The class of 2012 grew up with the PSSA.
Back when those students began taking the test, school superintendents were introducing new research-proven, data-backed, tried-and-true methods to get students ready.
Since then, those methods have become more and more attuned with how best to prepare students for the annual Pennsylvania System of School Assessment exams.
The class of 2012 is one of the first to go through an entire academic career having only taken the PSSA, which started in 2003 as a means of seeing if a student can perform basic tasks you'd expect of someone in that grade.
One would think that by the time students took their final round of PSSAs in the 11th grade, a higher percentage would be proficient in reading and math than when they were in fifth grade, all those years and programs and dollars and tutors ago.
It's just not the case, at least not in York County.

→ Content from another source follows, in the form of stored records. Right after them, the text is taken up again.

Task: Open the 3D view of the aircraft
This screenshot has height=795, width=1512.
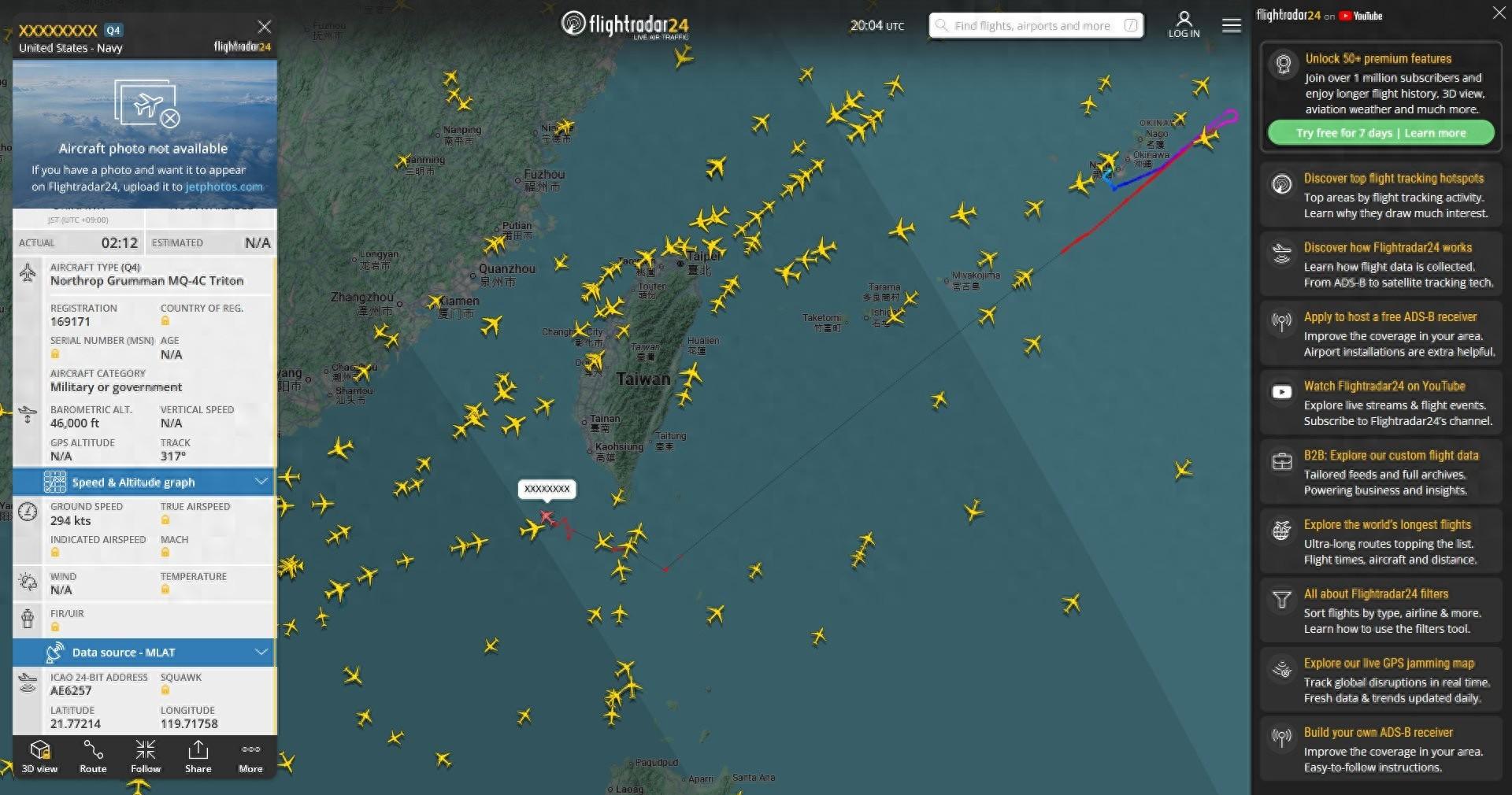Action: [39, 756]
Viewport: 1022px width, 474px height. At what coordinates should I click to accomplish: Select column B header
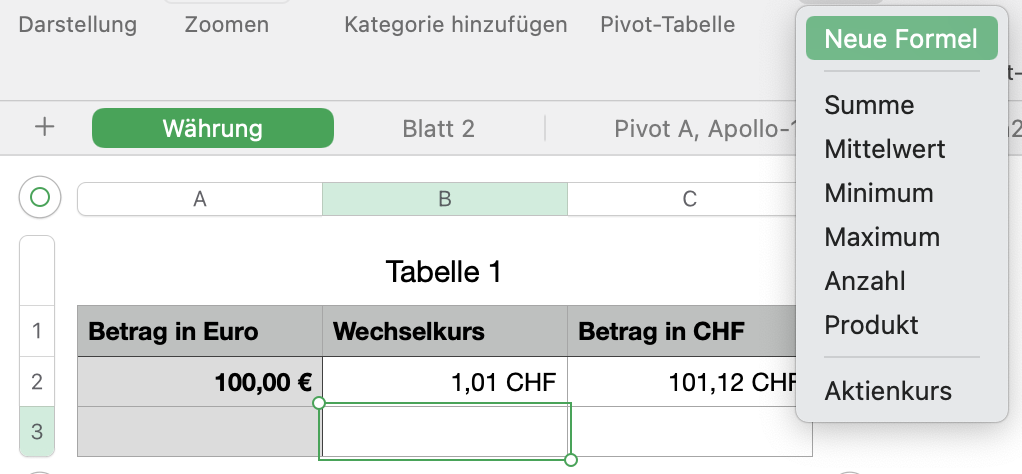pos(444,199)
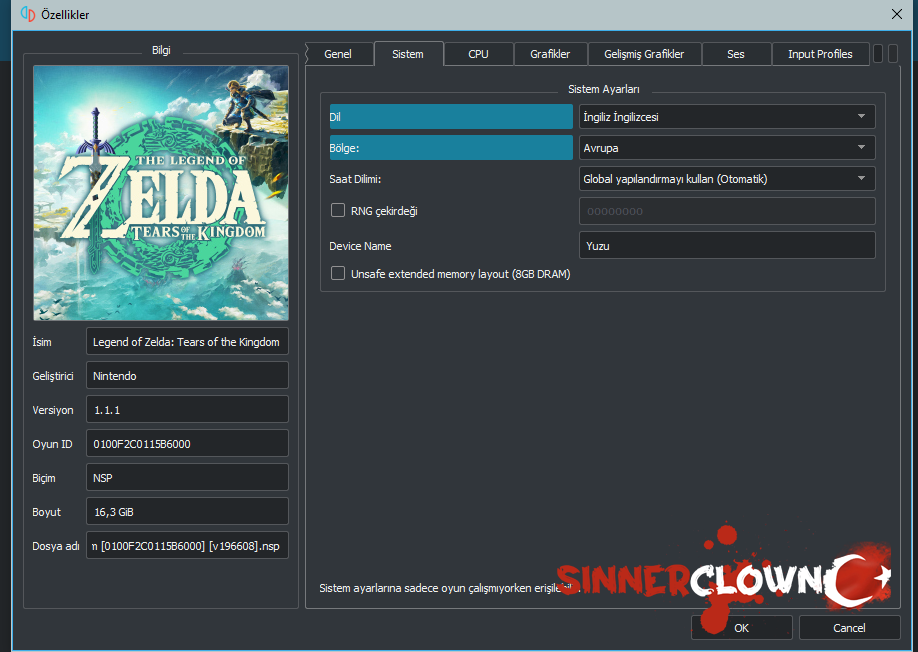Screen dimensions: 918x652
Task: Open the Saat Dilimi timezone dropdown
Action: coord(727,179)
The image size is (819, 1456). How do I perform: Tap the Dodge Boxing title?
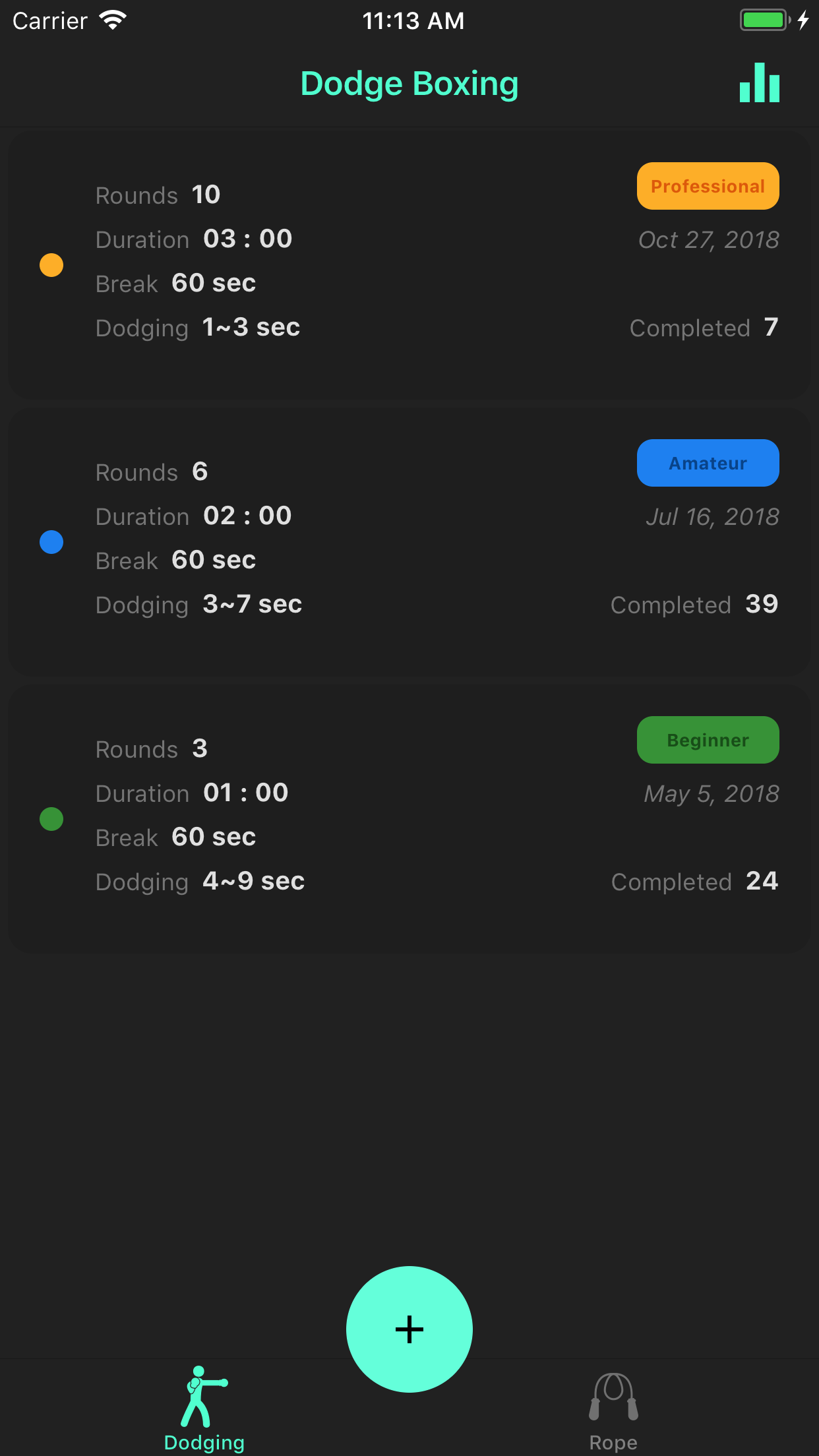tap(409, 83)
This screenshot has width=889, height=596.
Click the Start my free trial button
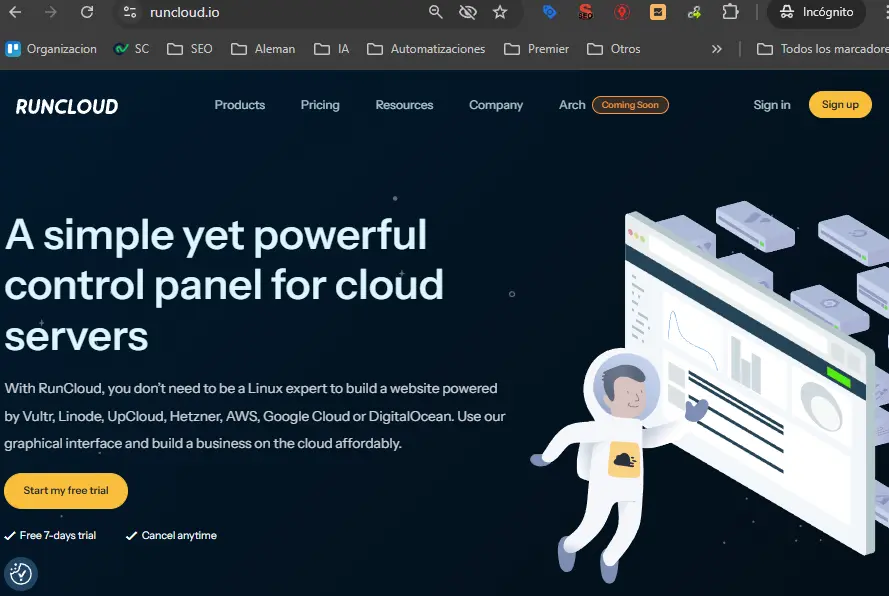click(65, 491)
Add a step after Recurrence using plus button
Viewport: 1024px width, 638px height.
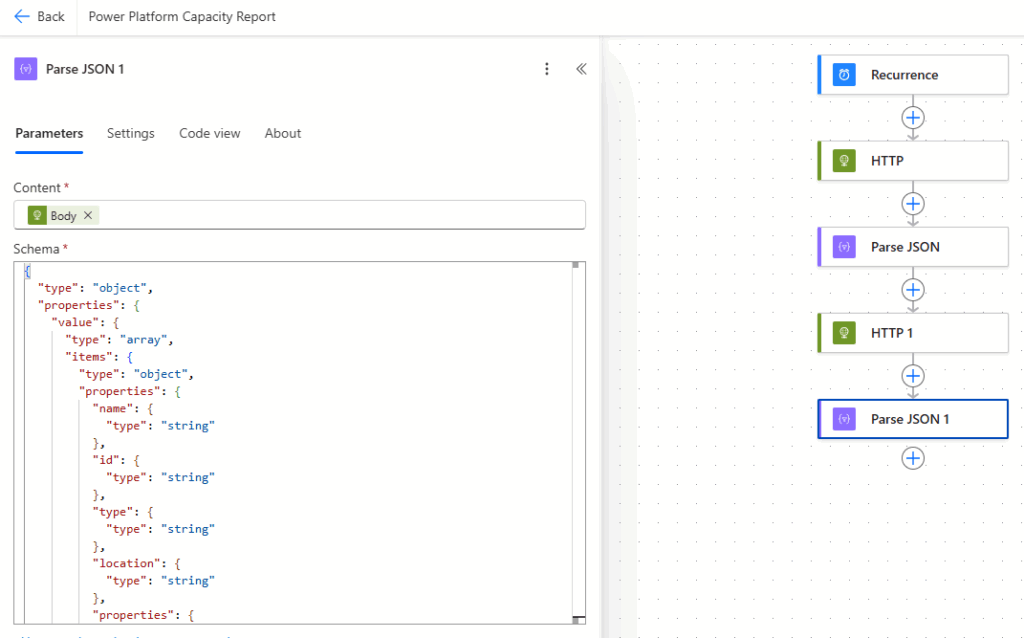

Not sustaining pro gress: According to an analysis by The York Dispatch, the class of 2012 regressed in overall proficiency in either reading or math in nearly all 16 York County school districts.
For the most part, districts managed a 10 percent to 15 percent boost in overall proficiency for the class of 2012 through their middle school years. Then, reflecting a statewide trend, 11th-grade scores dropped off.
That drop-off is usually attributed by superintendents to 11th-graders' not taking the PSSA seriously, as it doesn't prevent them from graduating or affect their class grades. The state's newest exam, the Keystones, would have consequences but hasn't been fully rolled out.
Only two York County school districts -- Eastern and South Western -- were able to bump up reading and math proficiency scores in the class of 2012, when the scores from fifth grade are compared to the scores those students recorded in 11th grade.
How to fix it: So what's to be done, and why is progress slow even as districts feverishly try new strategies and new programs?
One major issue is trying to get students at the bottom of the performance spectrum up to proficiency, said Dallastown interim Superintendent Ronald Dyer.
Known as "below basic" in PSSA terminology, those students may show double-digit gains in proficiency over the course of half a decade, but it still might not be enough to catch them up to their peers, he said.
"That, to me, is the concern. That's why moving to 100 percent (proficiency) is elusive," Dyer said.
If a district trusts its system, has a great staff and has students come for extra hours, it might seem logical that the percentage of students who are below basic can be whittled down to just a few percent, he said.
"It's just not the reality," Dyer said.
That doesn't mean Dallastown is giving up on those students, he said. Just the opposite.
"It's what keeps me motivated and concerned," about finding solutions, Dyer said.
It might also be assumed by the community that districts can just find out which students are proficient in elementary school, then spend the later years focusing on getting the non-proficient students up to par.
With that logic, a class should have growing proficiency with each passing year as students catch up. But that doesn't always match up to reality, either, superintendents said.
Hanover Public Superintendent Al Moyer said budget cuts at his district and elsewhere have taken away some of the extra staff that would make some of that catch-up growth possible.
Even so, students struggling in Hanover at the upper levels are given lots of extra time to work on skills, Moyer said.
It's basically a necessity. Only about half of Hanover's 11th-graders from 2010-11 school year -- this year's seniors almost ready to graduate -- were proficient in reading and math.
By comparison, about 66 percent were proficient in math and 78 percent were proficient in reading when that same class was in eighth grade.
"We've pulled some kids out of music, social studies, P.E.," Moyer said, adding it's somewhat of a necessary evil of the PSSA proficiency game. "There's very little discretionary time."
Can't keep up pro gress: Some districts had trouble sustaining any progress, even through the middle school years.
Fluctuations in incoming or special-education students could be partially to blame, several school officials said.
In the most egregious case, just 26 percent of York City School District students were proficient in math as 11th-graders, a 33 percent drop from when they were fifth grade.
The drop-off is evident at the middle school level, too. As sixth-graders, only 40 percent of those students were proficient in math and 30 percent were proficient in reading, meaning there was an immediate drop in scores when those students hit middle school.
Better in both: South Western's class of 2012 managed to make small overall increases in math and reading proficiencies in the fifth/11th-grade comparison.
Part of that might be getting high-schoolers to take school more seriously, said Assistant Superintendent Barbara Kehr. The district's new high school policy no longer allows students to progress to the next course unless they get a 70 percent or higher in the last course.
"It took a long time for the kids to realize that everybody meant business," Kehr said.